Verilen metin
━━━━━━━━━━━━━━━━━━━━━━━━━━━━━━
Suudi Arabistan’da Ekim 2025 başında düzenlenen Global Cybersecurity Forum’da siber güvenliğin askeri bakış açısı ile nasıl ele alındığını anlama şansım oldu. Teknolojinin sağladığı olanaklar sayesinde Kuruçeşme Divan’da De-CIX’in toplantısı başlamak üzere bilgisayarımdan Suudi Arabistan’a bağlandım ve yaklaşık 10 dakika içinde konuşacağımı konuştum. De-CIX’in toplantısının bitişinin iki saat sarktığını söylersem, herhalde Akdeniz ülkelerinde 10 dakikanın ne kadar kısa olduğunu anlarsınız. Yine de De-CIX toplantısının harcanan zamana değdiğini söyleyebilirim. Farklı senaryolar ve bunların farklı maliyet yapıları masaya yatırıldı.
━━━━━━━━━━━━━━━━━━━━━━━━━━━━━━
Verilen veriler
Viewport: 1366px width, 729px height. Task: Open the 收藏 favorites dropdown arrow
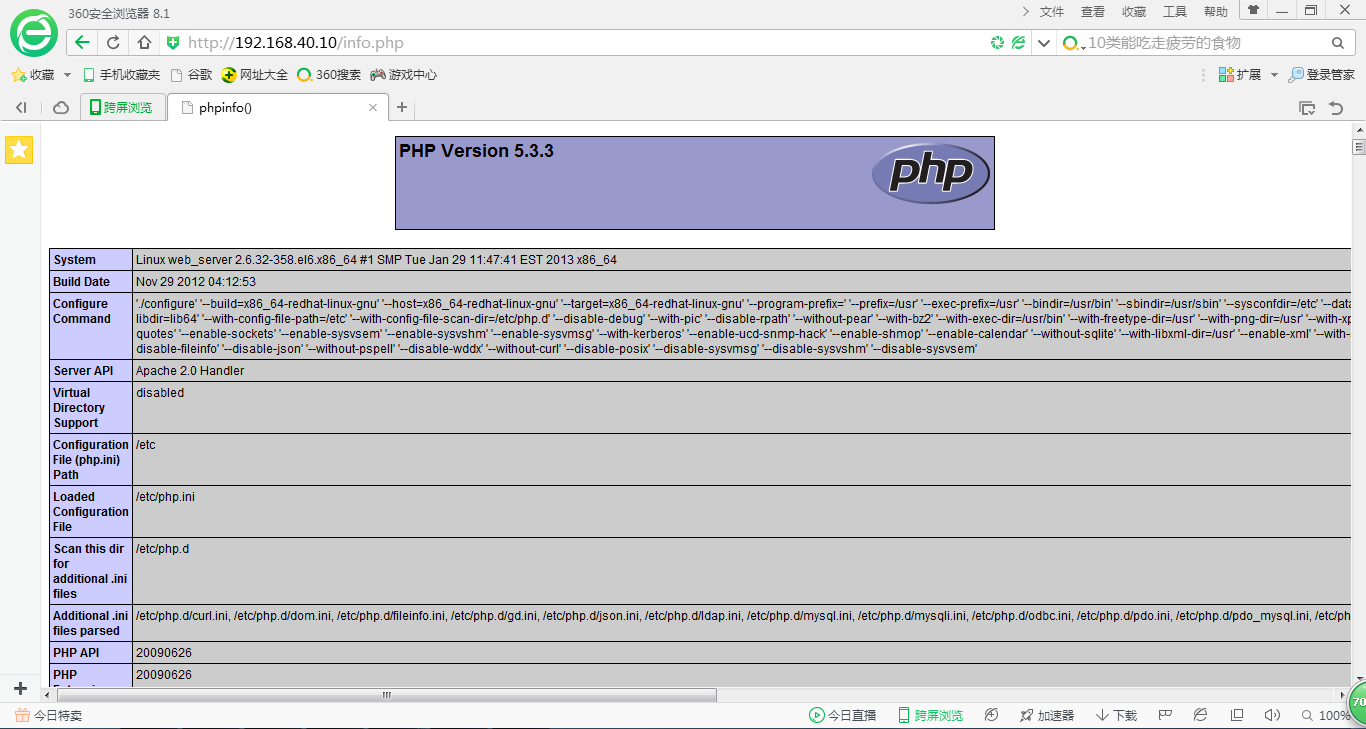[x=66, y=73]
━━━━━━━━━━━━━━━━━━━━━━━━━━━━━━
Görevler
• 1. Siber güvenlik forumu yazısında "Suudi Arabistan’da Ekim" ile "yapıları masaya yatırıldı." arasındaki bölümü, bu iki ifade de dahil olmak üzere harfi harfine yeniden yazın.
• 2. Siber güvenlik forumu yazısına göre Global Cybersecurity Forum ne zaman ve hangi ülkede düzenlendi?
• 3. Siber güvenlik forumu yazısını kaldığı yerden sürdürün.

Sırayla yanıtlar
• 1.
Suudi Arabistan’da Ekim 2025 başında düzenlenen Global Cybersecurity Forum’da siber güvenliğin askeri bakış açısı ile nasıl ele alındığını anlama şansım oldu. Teknolojinin sağladığı olanaklar sayesinde Kuruçeşme Divan’da De-CIX’in toplantısı başlamak üzere bilgisayarımdan Suudi Arabistan’a bağlandım ve yaklaşık 10 dakika içinde konuşacağımı konuştum. De-CIX’in toplantısının bitişinin iki saat sarktığını söylersem, herhalde Akdeniz ülkelerinde 10 dakikanın ne kadar kısa olduğunu anlarsınız. Yine de De-CIX toplantısının harcanan zamana değdiğini söyleyebilirim. Farklı senaryolar ve bunların farklı maliyet yapıları masaya yatırıldı.

• 2. Ekim 2025 başında, Suudi Arabistan'da.

• 3.
DE-CIX Group AG Yönetim Kurulu Başkanı Ivo Ivanov, dünyada kendileri ile ilgili alanlarda gelecek 10 yılda hangi değişimlerin nasıl gerçekleşeceğini anlattı. Bu toplantının öncesinde HPE Türkiye, Balkanlar, Kafkaslar ve Orta Asya Bölgesi Genel Müdürü Güngör Kaymak’tan geçen 10 yılda yaşanan değişimi dinledikten sonra ne olduğunu/olacağını kapsamlı bir biçimde anlama fırsatım oldu.
Ancak ortada temel bir sorun var: Gerçekte ne olduğunu çok fazla bilmiyoruz. İşadamı Paul Doany, arkadaşları ile fotoğraf çektirdikten sonra terastaki platformdan aşağı sıçrayarak indi. Biraz önceki sunumda Boston Robotics’in humanoid ya da daah Türkçesiyle insansı robotunun tahta kasaları devirerek kendisine yol yapmasından sonra onların üzerine basarak aşağı inmesinin taklidiydi bu. Doany’nin robotlar işimi elimden alacak mı kaygısından ziyade onların yaptığını ve fazlasını insan olarak ben de yapabilirim tarafında olduğu anlaşılıyor.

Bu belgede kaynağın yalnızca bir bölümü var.